● **DESCRIPTION OF THE TASK**:
Copy the data below, swapping each "Instruction" for "Goal" and leaving everything else unchanged.

● **DATASET CONTENT**:
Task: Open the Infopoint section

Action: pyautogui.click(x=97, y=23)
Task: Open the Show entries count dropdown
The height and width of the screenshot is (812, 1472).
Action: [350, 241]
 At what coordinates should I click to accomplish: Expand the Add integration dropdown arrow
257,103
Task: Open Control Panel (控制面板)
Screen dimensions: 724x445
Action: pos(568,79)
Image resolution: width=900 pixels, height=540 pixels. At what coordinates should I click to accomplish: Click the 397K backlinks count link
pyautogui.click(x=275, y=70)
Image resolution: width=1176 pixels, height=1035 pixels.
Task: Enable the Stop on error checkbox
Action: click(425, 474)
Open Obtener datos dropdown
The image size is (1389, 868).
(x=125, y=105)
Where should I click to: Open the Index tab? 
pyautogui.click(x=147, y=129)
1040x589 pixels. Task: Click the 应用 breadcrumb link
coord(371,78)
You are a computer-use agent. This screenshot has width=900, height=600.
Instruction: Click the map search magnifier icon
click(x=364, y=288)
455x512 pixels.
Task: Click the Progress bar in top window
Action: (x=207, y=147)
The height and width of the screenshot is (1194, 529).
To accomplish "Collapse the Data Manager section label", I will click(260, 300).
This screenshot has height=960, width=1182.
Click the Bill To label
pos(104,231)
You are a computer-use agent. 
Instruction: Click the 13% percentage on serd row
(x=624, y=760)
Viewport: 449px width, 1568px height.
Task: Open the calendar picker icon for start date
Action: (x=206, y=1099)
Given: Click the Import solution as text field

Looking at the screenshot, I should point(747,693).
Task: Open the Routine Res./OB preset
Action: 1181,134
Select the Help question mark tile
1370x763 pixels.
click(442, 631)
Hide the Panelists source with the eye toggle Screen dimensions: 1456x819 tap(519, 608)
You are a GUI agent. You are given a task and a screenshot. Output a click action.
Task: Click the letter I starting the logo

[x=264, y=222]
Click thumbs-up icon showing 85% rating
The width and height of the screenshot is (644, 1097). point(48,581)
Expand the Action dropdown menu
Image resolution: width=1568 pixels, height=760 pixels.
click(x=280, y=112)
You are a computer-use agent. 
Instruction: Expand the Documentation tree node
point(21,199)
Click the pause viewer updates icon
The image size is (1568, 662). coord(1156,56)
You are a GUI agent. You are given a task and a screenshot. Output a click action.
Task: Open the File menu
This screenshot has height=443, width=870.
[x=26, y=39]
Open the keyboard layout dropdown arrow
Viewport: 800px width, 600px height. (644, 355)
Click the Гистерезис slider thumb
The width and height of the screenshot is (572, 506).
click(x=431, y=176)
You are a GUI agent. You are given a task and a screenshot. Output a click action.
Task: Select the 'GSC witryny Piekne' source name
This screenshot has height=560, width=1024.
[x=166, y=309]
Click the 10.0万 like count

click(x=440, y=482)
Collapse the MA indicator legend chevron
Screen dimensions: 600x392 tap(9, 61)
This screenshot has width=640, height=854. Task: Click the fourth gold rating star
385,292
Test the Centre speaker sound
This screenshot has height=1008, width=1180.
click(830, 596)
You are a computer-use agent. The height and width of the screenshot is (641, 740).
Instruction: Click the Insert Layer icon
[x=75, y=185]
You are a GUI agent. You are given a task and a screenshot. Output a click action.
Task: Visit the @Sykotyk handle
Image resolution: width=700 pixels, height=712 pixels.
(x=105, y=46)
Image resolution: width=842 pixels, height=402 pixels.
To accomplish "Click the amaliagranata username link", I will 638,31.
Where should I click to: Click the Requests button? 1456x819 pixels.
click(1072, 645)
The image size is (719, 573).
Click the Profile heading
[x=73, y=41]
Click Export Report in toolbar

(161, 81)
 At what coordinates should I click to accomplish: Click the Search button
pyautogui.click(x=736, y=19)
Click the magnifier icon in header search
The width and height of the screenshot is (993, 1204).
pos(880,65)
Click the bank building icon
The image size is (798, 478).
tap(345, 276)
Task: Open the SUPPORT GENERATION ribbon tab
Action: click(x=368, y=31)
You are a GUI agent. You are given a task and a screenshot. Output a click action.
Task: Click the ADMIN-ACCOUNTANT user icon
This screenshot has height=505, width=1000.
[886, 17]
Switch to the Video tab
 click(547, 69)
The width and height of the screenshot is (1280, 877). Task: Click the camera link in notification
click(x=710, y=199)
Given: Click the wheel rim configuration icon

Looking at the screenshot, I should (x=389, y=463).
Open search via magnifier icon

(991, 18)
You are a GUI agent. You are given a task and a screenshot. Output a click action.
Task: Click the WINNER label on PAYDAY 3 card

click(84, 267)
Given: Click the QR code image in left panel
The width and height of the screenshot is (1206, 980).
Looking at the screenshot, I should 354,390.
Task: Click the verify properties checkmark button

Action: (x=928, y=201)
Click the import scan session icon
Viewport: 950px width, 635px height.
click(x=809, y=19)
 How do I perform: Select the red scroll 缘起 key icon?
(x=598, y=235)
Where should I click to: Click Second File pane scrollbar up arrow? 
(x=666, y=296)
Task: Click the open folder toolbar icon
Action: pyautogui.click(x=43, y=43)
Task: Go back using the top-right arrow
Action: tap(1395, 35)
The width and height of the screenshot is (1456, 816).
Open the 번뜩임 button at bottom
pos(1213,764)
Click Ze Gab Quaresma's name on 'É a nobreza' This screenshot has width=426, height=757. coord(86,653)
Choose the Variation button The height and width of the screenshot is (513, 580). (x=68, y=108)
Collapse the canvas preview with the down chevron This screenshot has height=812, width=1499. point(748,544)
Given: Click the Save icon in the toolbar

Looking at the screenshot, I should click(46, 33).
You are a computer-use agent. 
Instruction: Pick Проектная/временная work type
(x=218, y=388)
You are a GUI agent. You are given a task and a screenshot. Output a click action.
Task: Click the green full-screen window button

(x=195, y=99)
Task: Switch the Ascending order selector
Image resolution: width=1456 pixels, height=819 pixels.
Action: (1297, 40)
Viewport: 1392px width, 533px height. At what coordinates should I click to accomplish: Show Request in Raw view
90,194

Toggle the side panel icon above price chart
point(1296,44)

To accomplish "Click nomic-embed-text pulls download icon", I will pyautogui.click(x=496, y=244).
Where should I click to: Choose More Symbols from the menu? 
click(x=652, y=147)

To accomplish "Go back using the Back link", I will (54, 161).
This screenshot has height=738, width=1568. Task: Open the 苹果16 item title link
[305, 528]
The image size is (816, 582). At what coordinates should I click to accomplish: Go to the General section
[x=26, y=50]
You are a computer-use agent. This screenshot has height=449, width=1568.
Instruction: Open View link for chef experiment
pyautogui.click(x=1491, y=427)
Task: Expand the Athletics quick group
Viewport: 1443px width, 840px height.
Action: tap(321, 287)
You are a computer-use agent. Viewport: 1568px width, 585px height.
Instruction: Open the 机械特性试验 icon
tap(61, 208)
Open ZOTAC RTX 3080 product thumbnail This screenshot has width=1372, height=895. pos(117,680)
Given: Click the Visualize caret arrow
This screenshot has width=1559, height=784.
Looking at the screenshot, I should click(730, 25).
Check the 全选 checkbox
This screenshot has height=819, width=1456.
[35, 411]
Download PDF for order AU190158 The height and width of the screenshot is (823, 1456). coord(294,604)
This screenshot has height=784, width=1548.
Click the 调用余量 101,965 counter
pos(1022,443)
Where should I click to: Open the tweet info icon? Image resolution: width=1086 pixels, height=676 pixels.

● **COMPLETED TASK**:
Task: Open the Infopoint section

Action: pyautogui.click(x=97, y=23)
Task: Open the Show entries count dropdown
The height and width of the screenshot is (812, 1472).
Action: [350, 241]
 At what coordinates should I click to accomplish: Expand the Add integration dropdown arrow
257,103
Task: Open Control Panel (控制面板)
Screen dimensions: 724x445
Action: pos(568,79)
Image resolution: width=900 pixels, height=540 pixels. At what coordinates should I click to accomplish: Click the 397K backlinks count link
pyautogui.click(x=275, y=70)
Image resolution: width=1176 pixels, height=1035 pixels.
Task: Enable the Stop on error checkbox
Action: click(425, 474)
Open Obtener datos dropdown
The image size is (1389, 868).
(x=125, y=105)
Where should I click to: Open the Index tab? 
pyautogui.click(x=147, y=129)
1040x589 pixels. Task: Click the 应用 breadcrumb link
coord(371,78)
You are a computer-use agent. This screenshot has width=900, height=600.
Goal: Click the map search magnifier icon
click(x=364, y=288)
455x512 pixels.
Task: Click the Progress bar in top window
Action: (x=207, y=147)
The height and width of the screenshot is (1194, 529).
To accomplish "Collapse the Data Manager section label", I will click(260, 300).
This screenshot has height=960, width=1182.
Click the Bill To label
pos(104,231)
You are a computer-use agent. 
Goal: Click the 13% percentage on serd row
(x=624, y=760)
Viewport: 449px width, 1568px height.
Task: Open the calendar picker icon for start date
Action: (x=206, y=1099)
Given: Click the Import solution as text field

Looking at the screenshot, I should point(747,693).
Task: Open the Routine Res./OB preset
Action: 1181,134
Select the Help question mark tile
1370x763 pixels.
click(442, 631)
Hide the Panelists source with the eye toggle Screen dimensions: 1456x819 tap(519, 608)
You are a GUI agent. You are given a task and a screenshot. Output a click action.
Task: Click the letter I starting the logo

[x=264, y=222]
Click thumbs-up icon showing 85% rating
The width and height of the screenshot is (644, 1097). point(48,581)
Expand the Action dropdown menu
Image resolution: width=1568 pixels, height=760 pixels.
click(x=280, y=112)
You are a computer-use agent. 
Goal: Expand the Documentation tree node
point(21,199)
Click the pause viewer updates icon
The image size is (1568, 662). coord(1156,56)
You are a GUI agent. You are given a task and a screenshot. Output a click action.
Task: Open the File menu
This screenshot has height=443, width=870.
[x=26, y=39]
Open the keyboard layout dropdown arrow
Viewport: 800px width, 600px height. (644, 355)
Click the Гистерезис slider thumb
The width and height of the screenshot is (572, 506).
click(x=431, y=176)
You are a GUI agent. You are given a task and a screenshot. Output a click action.
Task: Select the 'GSC witryny Piekne' source name
This screenshot has height=560, width=1024.
[x=166, y=309]
Click the 10.0万 like count

click(x=440, y=482)
Collapse the MA indicator legend chevron
Screen dimensions: 600x392 tap(9, 61)
This screenshot has width=640, height=854. Task: Click the fourth gold rating star
385,292
Test the Centre speaker sound
This screenshot has height=1008, width=1180.
click(830, 596)
You are a computer-use agent. The height and width of the screenshot is (641, 740).
Goal: Click the Insert Layer icon
[x=75, y=185]
You are a GUI agent. You are given a task and a screenshot. Output a click action.
Task: Visit the @Sykotyk handle
Image resolution: width=700 pixels, height=712 pixels.
(x=105, y=46)
Image resolution: width=842 pixels, height=402 pixels.
To accomplish "Click the amaliagranata username link", I will 638,31.
Where should I click to: Click the Requests button? 1456x819 pixels.
click(1072, 645)
The image size is (719, 573).
Click the Profile heading
[x=73, y=41]
Click Export Report in toolbar

(161, 81)
 At what coordinates should I click to accomplish: Click the Search button
pyautogui.click(x=736, y=19)
Click the magnifier icon in header search
The width and height of the screenshot is (993, 1204).
pos(880,65)
Click the bank building icon
The image size is (798, 478).
tap(345, 276)
Task: Open the SUPPORT GENERATION ribbon tab
Action: click(x=368, y=31)
You are a GUI agent. You are given a task and a screenshot. Output a click action.
Task: Click the ADMIN-ACCOUNTANT user icon
This screenshot has height=505, width=1000.
[886, 17]
Switch to the Video tab
 click(547, 69)
The width and height of the screenshot is (1280, 877). Task: Click the camera link in notification
click(x=710, y=199)
Given: Click the wheel rim configuration icon

Looking at the screenshot, I should (x=389, y=463).
Open search via magnifier icon

(991, 18)
You are a GUI agent. You are given a task and a screenshot. Output a click action.
Task: Click the WINNER label on PAYDAY 3 card

click(84, 267)
Given: Click the QR code image in left panel
The width and height of the screenshot is (1206, 980).
Looking at the screenshot, I should 354,390.
Task: Click the verify properties checkmark button

Action: (x=928, y=201)
Click the import scan session icon
Viewport: 950px width, 635px height.
click(x=809, y=19)
 How do I perform: Select the red scroll 缘起 key icon?
(x=598, y=235)
Where should I click to: Click Second File pane scrollbar up arrow? 
(x=666, y=296)
Task: Click the open folder toolbar icon
Action: pyautogui.click(x=43, y=43)
Task: Go back using the top-right arrow
Action: tap(1395, 35)
The width and height of the screenshot is (1456, 816).
Open the 번뜩임 button at bottom
pos(1213,764)
Click Ze Gab Quaresma's name on 'É a nobreza' This screenshot has width=426, height=757. coord(86,653)
Choose the Variation button The height and width of the screenshot is (513, 580). (x=68, y=108)
Collapse the canvas preview with the down chevron This screenshot has height=812, width=1499. point(748,544)
Given: Click the Save icon in the toolbar

Looking at the screenshot, I should click(46, 33).
You are a computer-use agent. 
Goal: Pick Проектная/временная work type
(x=218, y=388)
You are a GUI agent. You are given a task and a screenshot. Output a click action.
Task: Click the green full-screen window button

(x=195, y=99)
Task: Switch the Ascending order selector
Image resolution: width=1456 pixels, height=819 pixels.
Action: (1297, 40)
Viewport: 1392px width, 533px height. At what coordinates should I click to accomplish: Show Request in Raw view
90,194

Toggle the side panel icon above price chart
point(1296,44)

To accomplish "Click nomic-embed-text pulls download icon", I will pyautogui.click(x=496, y=244).
Where should I click to: Choose More Symbols from the menu? 
click(x=652, y=147)

To accomplish "Go back using the Back link", I will (54, 161).
This screenshot has height=738, width=1568. Task: Open the 苹果16 item title link
[305, 528]
The image size is (816, 582). At what coordinates should I click to accomplish: Go to the General section
[x=26, y=50]
You are a computer-use agent. This screenshot has height=449, width=1568.
Goal: Open View link for chef experiment
pyautogui.click(x=1491, y=427)
Task: Expand the Athletics quick group
Viewport: 1443px width, 840px height.
Action: tap(321, 287)
You are a computer-use agent. Viewport: 1568px width, 585px height.
Goal: Open the 机械特性试验 icon
tap(61, 208)
Open ZOTAC RTX 3080 product thumbnail This screenshot has width=1372, height=895. pos(117,680)
Given: Click the Visualize caret arrow
This screenshot has width=1559, height=784.
Looking at the screenshot, I should click(730, 25).
Check the 全选 checkbox
This screenshot has height=819, width=1456.
[35, 411]
Download PDF for order AU190158 The height and width of the screenshot is (823, 1456). coord(294,604)
This screenshot has height=784, width=1548.
Click the 调用余量 101,965 counter
pos(1022,443)
Where should I click to: Open the tweet info icon? Image resolution: width=1086 pixels, height=676 pixels.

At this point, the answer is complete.